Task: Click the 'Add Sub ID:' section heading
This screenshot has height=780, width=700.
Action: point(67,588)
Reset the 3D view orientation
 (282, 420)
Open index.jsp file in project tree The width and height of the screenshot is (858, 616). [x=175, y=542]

★ ★ ★ ★ ★ ★ ★

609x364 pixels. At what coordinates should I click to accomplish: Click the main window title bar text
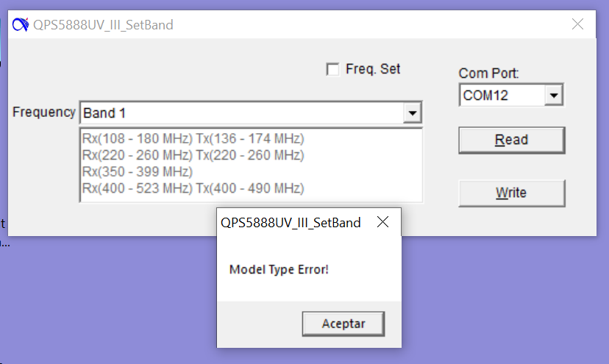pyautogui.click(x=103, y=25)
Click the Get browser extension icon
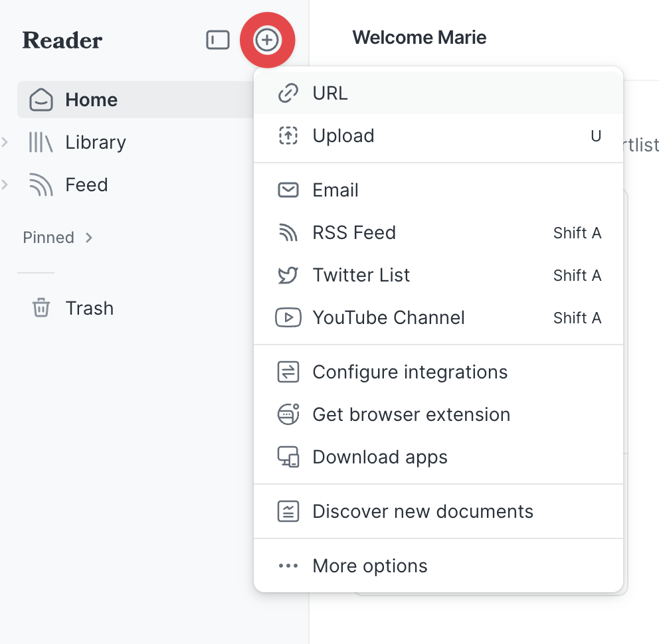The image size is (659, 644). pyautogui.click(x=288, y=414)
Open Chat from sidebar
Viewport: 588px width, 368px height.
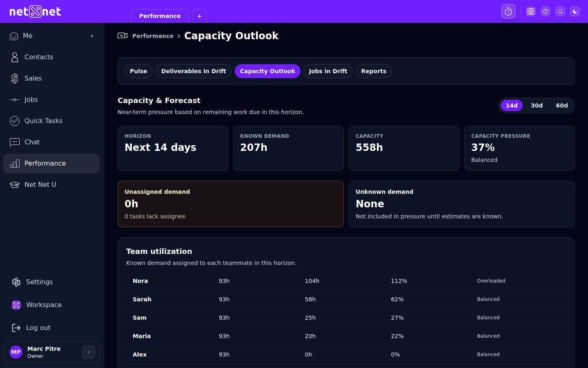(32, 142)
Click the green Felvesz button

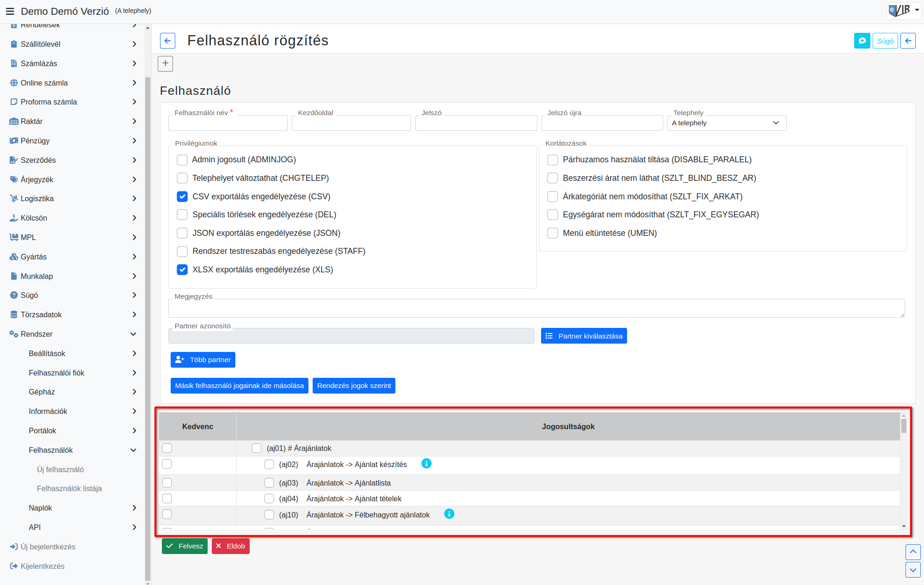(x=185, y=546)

★ ★ ★ ★ ★ ★ ★

## WORK REQUIRED:
From the records above, extract exactly and only the lines that begin at the line with "Task: Click the 'Add Sub ID:' section heading" and stop after the line with "Open index.jsp file".

## TASK OUTPUT:
Task: Click the 'Add Sub ID:' section heading
This screenshot has height=780, width=700.
Action: point(67,588)
Reset the 3D view orientation
 (282, 420)
Open index.jsp file in project tree The width and height of the screenshot is (858, 616). [x=175, y=542]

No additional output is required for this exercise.